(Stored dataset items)

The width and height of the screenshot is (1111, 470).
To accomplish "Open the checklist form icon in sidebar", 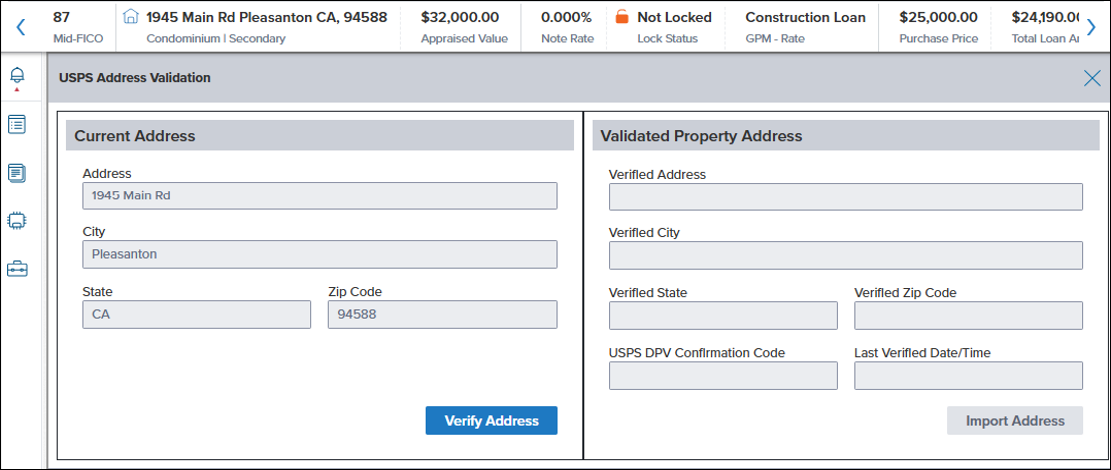I will (17, 124).
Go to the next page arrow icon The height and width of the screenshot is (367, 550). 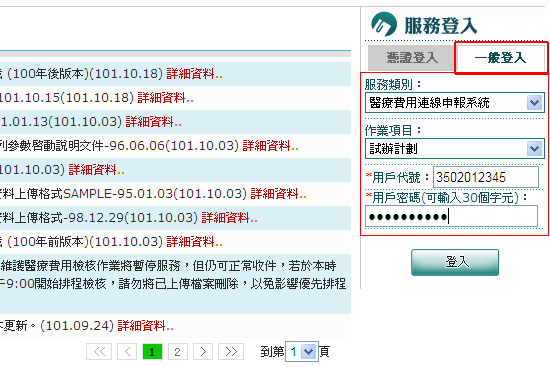pos(203,352)
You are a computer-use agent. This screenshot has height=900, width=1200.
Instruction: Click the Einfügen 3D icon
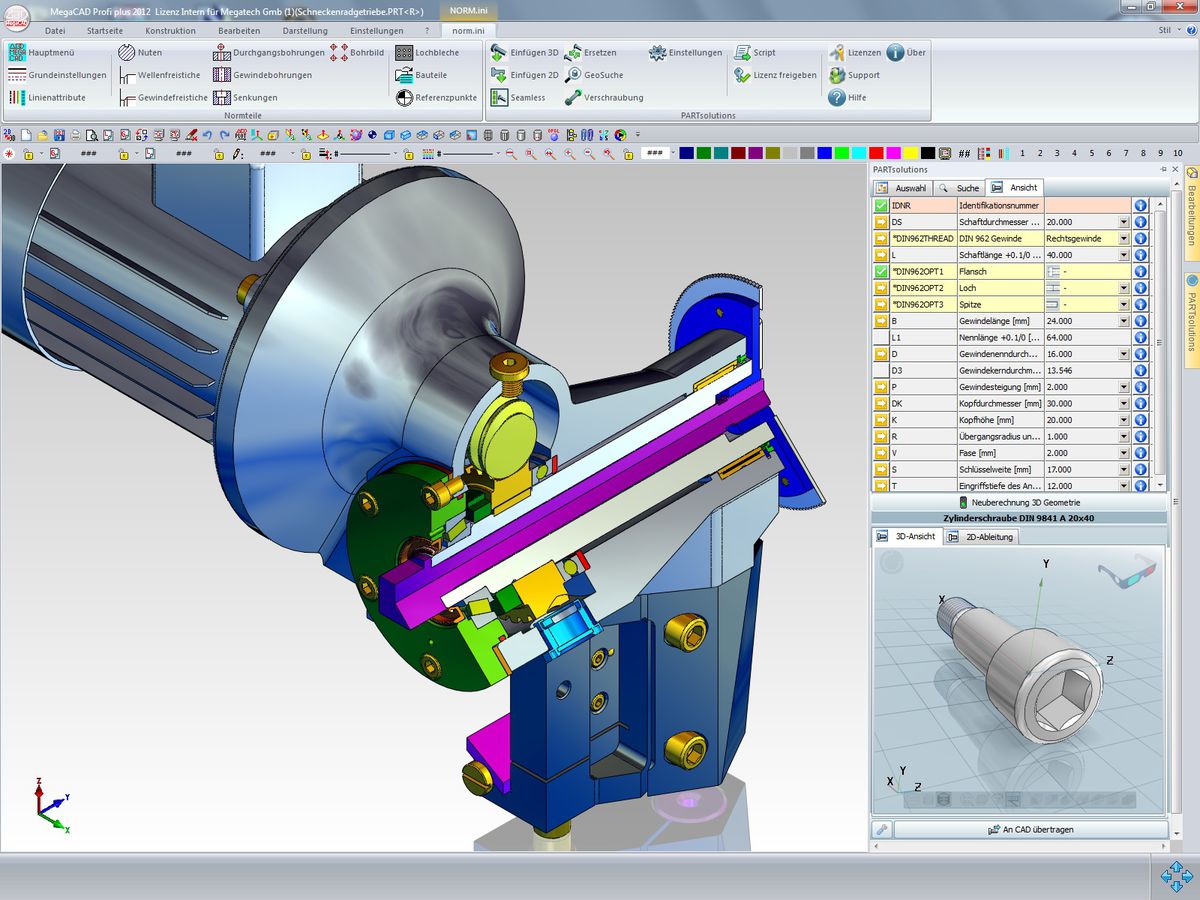499,53
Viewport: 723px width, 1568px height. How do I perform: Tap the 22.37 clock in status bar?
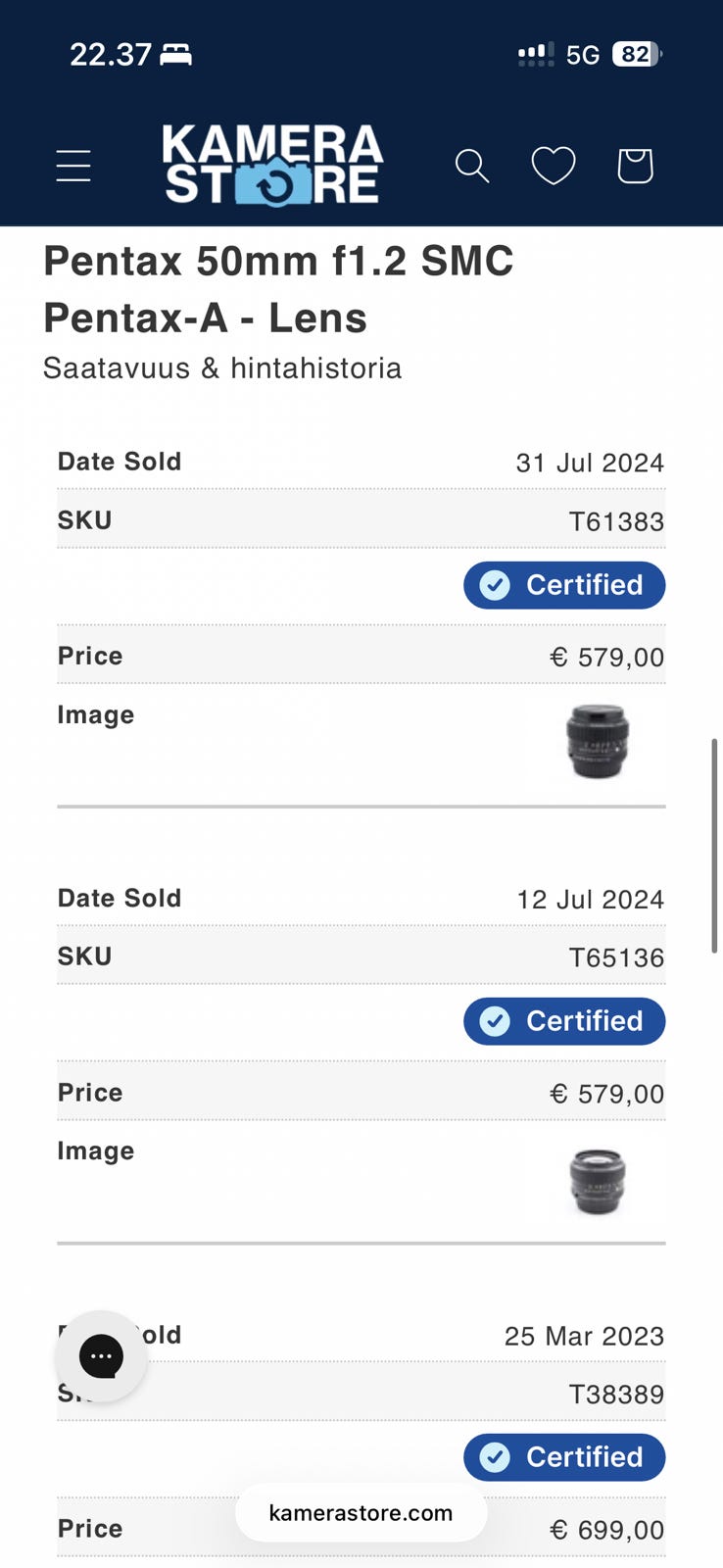[x=110, y=54]
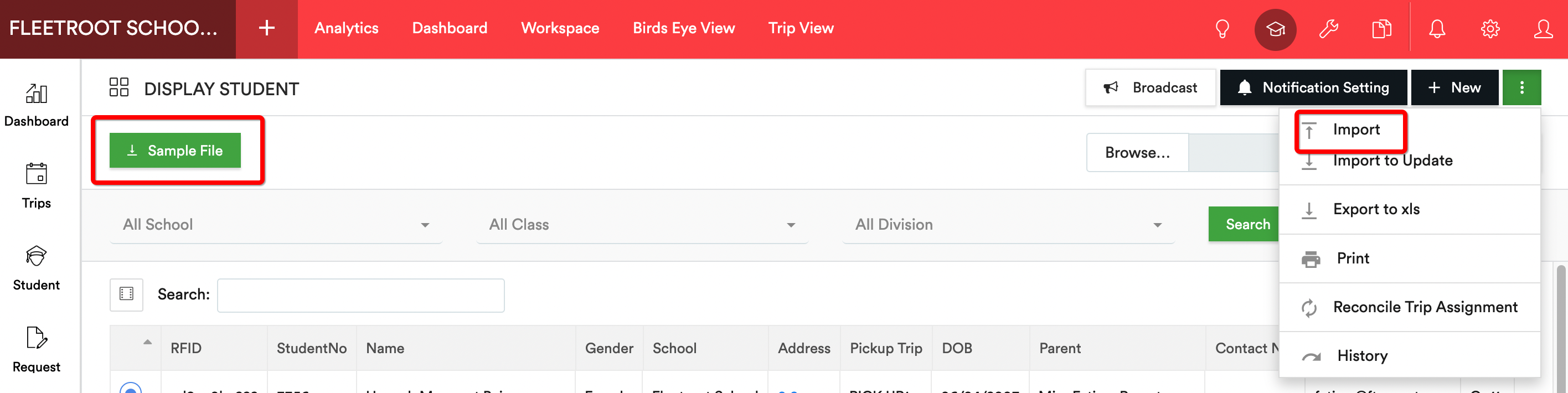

• **Exercise aim**: Please render the lines of the records from the line with "Viewport: 723px width, 1568px" through the end of the records as a Markdown table with the columns Row and Line, omitting blank lines and leaving the pictures out of the answer.

• **Expected answer**:
| Row | Line |
|---|---|
| 1 | Viewport: 723px width, 1568px height. How do I perform: Tap the 22.37 clock in status bar? |
| 2 | [x=110, y=54] |